INSURANCE group Direct Line, which is gearing up for a stock market flotation, said on Monday that it expects to become more profitable as it breaks its ties with parent company Royal Bank of Scotland.
The UK’s largest car insurer is expected to float next month, if market conditions prove favourable, and chief executive Paul Geddes said the process of separating itself from RBS was now almost complete.
He said: “Other than some transitional services provided by RBS Group, we have essentially achieved the goal of operating as a standalone insurance company.”
However, Geddes said Direct Line expects to reach a deal with RBS later this month to continue providing general insurance products on an arm’s length basis for five years after its separation from the group.
Although the group’s eponymous brand is keen to emphasise that its products are not found on price comparison websites, its Churchill and Privilege brands were added to comparethemarket.com in July and are now available through the UK’s four main comparison sites. Home insurance products are expected to follow later this year, the group said yesterday.
The insurer, founded in 1985, also provides breakdown cover through Green Flag and has set itself the target of delivering a 15 per cent return on tangible equity. That is up from an annualised 10.2 per cent reported for the first half of this year.

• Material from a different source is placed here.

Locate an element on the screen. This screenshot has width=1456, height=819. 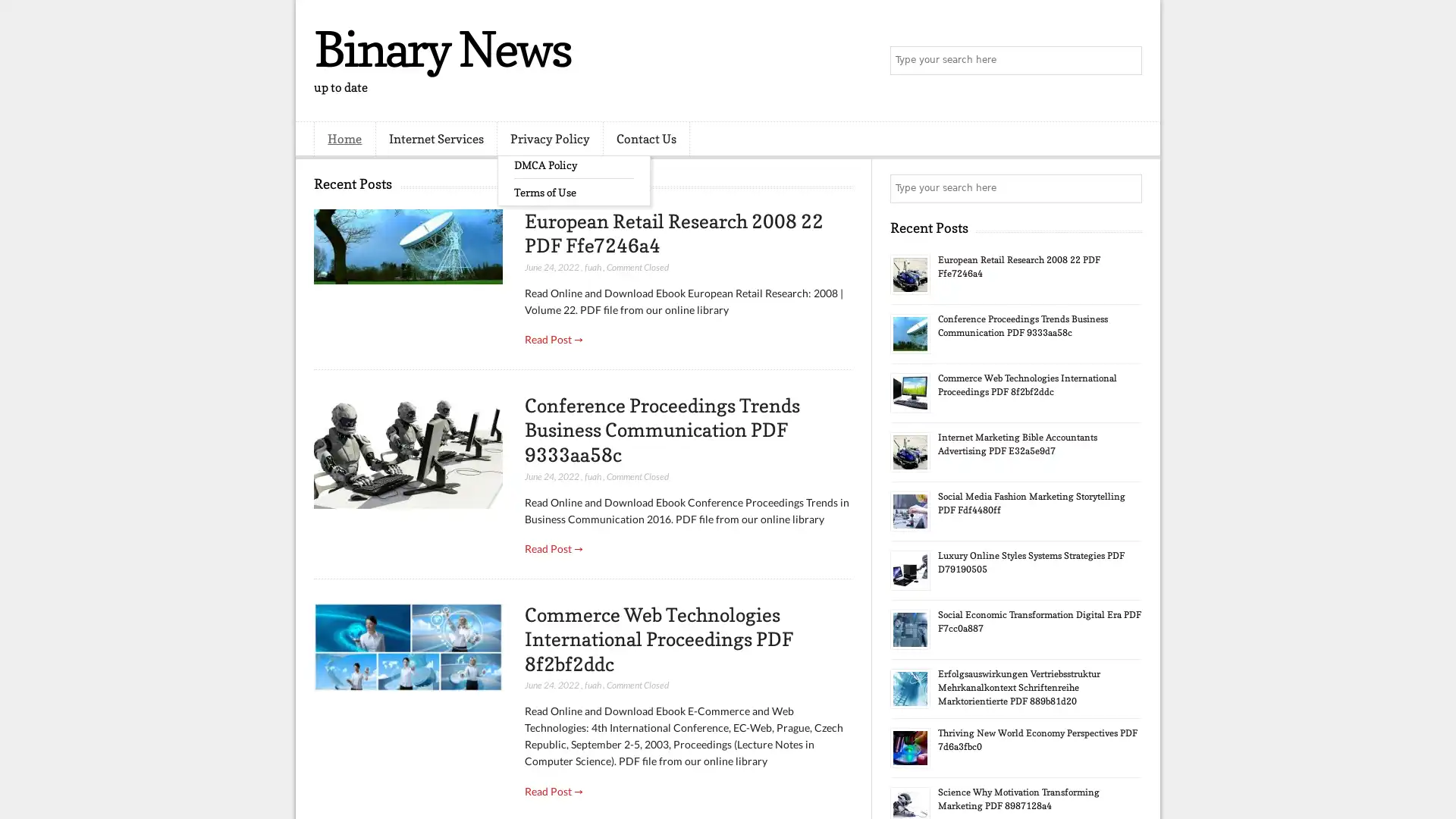
Search is located at coordinates (1126, 188).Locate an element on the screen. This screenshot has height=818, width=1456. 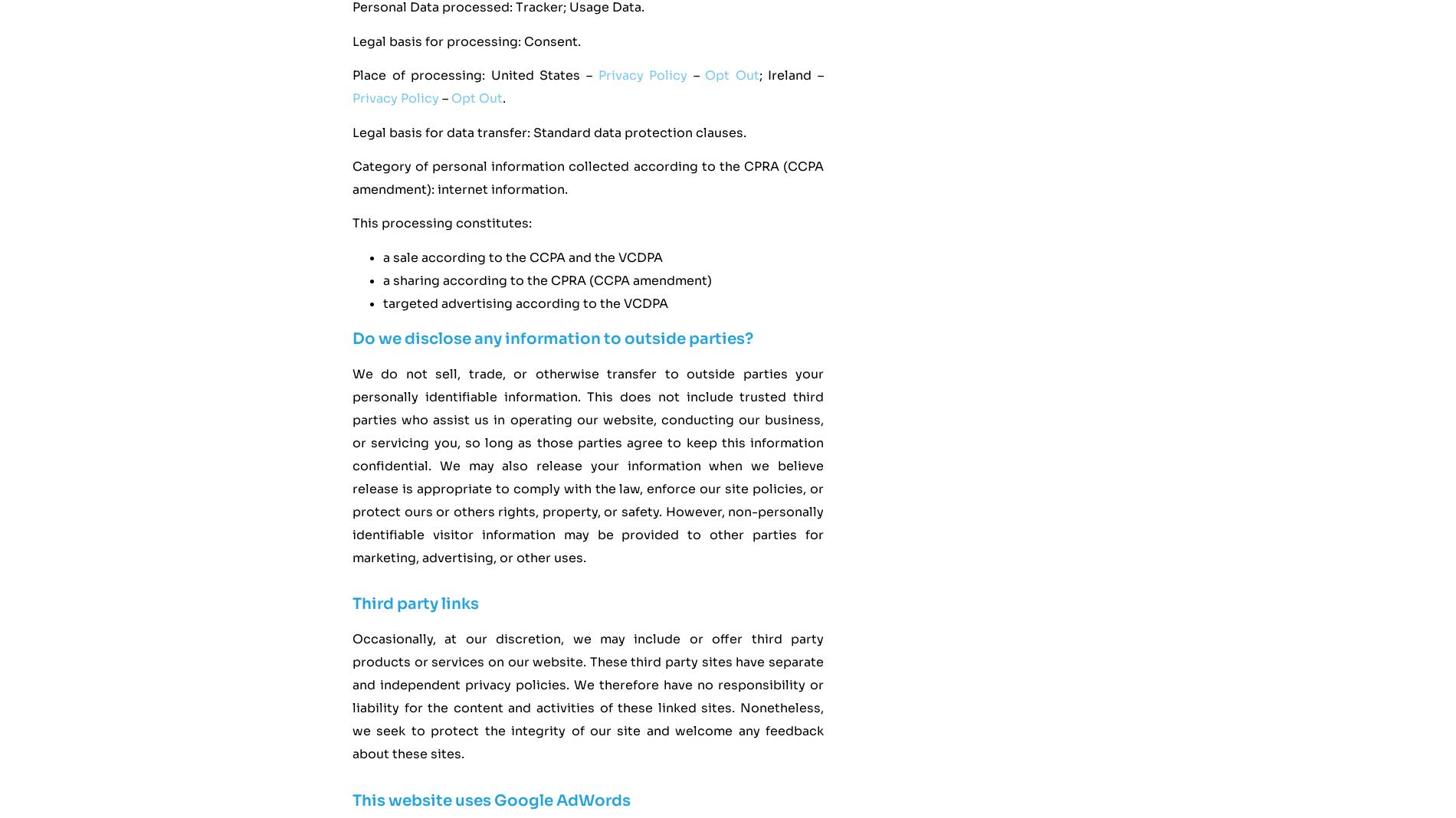
'Legal basis for processing: Consent.' is located at coordinates (466, 40).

Direct Line hired former Aviva finance director Mike Biggs as its chairman in March as it prepared to break away from RBS. Biggs was in the management team that demutualised and later floated Norwich Union, before merging it with Commercial General Union to form CGNU in 2000.
RBS is required to sell the group, which also includes the broker business NIG, by the end of 2014 in return for its bailout. European regulators have told RBS that it must cede control of its insurance arm by the end of 2013, and sell its entire shareholding by the end of the following year.
Two rival consortia of private equity firms are understood to have expressed an interest in Direct Line but the bank, 82 per cent owned by the taxpayer, believes a public listing is the best option. Analysts believe it could be worth about £3 billion.
Direct Line paid a £200 million dividend to RBS yesterday, on top of the £800m it paid out during the six months to 30 June, and is aiming to deliver £100m in savings by the end of 2014 through reduced administration costs and more efficient marketing.
The firm said operating profits from ongoing operations rose 7 per cent to £224.2m for the six months to 30 June. However, restructuring and other one-off costs relating to its separation from RBS saw pre-tax profits drop to £106.5m, from £187.5m a year earlier.
Although the number of motor insurance policies in force fell to 4.2 million, from 4.4 million a year ago, Direct Line said it had enjoyed a boost to travel policies sold through packaged current accounts, which helped its total in-force policies rise 4 per cent to 20.1 million. Gross written premiums were largely flat at just over £2bn.
Geddes said: “This has been an important period for Direct Line Group. We are now beginning to see the benefits of our transformation plan.”